Akpabio noted that many of the security threats confronting Nigeria had transnational dimensions, making coordinated responses essential.

He stressed that peace and security remained prerequisites for meaningful national development.

“There can be no meaningful development without peace and security. Porous and poorly managed borders can become vulnerabilities that undermine national security efforts and national stability,” he said.

The Senate President also advocated a whole-of-government and whole-of-society approach to addressing insecurity.

According to him, government institutions, security agencies, civil society organisations, the private sector, traditional institutions, the media and academia all have critical roles to play in safeguarding the country.

Earlier, the Acting President of AANDEC, Commodore Amatare Kpou (retd.), described the seminar as a key platform for promoting informed discourse on national security challenges and opportunities.

Kpou said the theme of the seminar, “Strengthening Nigeria’s Border Security Architecture for National Stability,” was timely, given the growing threats of irregular migration, smuggling, trafficking and other cross-border crimes.

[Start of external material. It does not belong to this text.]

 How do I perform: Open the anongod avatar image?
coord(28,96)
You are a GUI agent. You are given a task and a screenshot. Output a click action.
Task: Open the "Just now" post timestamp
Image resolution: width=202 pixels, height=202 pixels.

He expressed confidence that the deliberations would generate useful recommendations for policymakers and contribute to efforts aimed at building a safer and more secure Nigeria.

Nigeria shares over 4,000 kilometres of land borders with neighbouring countries and an extensive coastline, making border security a critical component of national security.

Authorities have repeatedly identified porous borders as channels for terrorism, arms smuggling, human trafficking and other transnational crimes.

The Federal Government has in recent years intensified efforts to strengthen border management through technology, intelligence sharing and regional cooperation.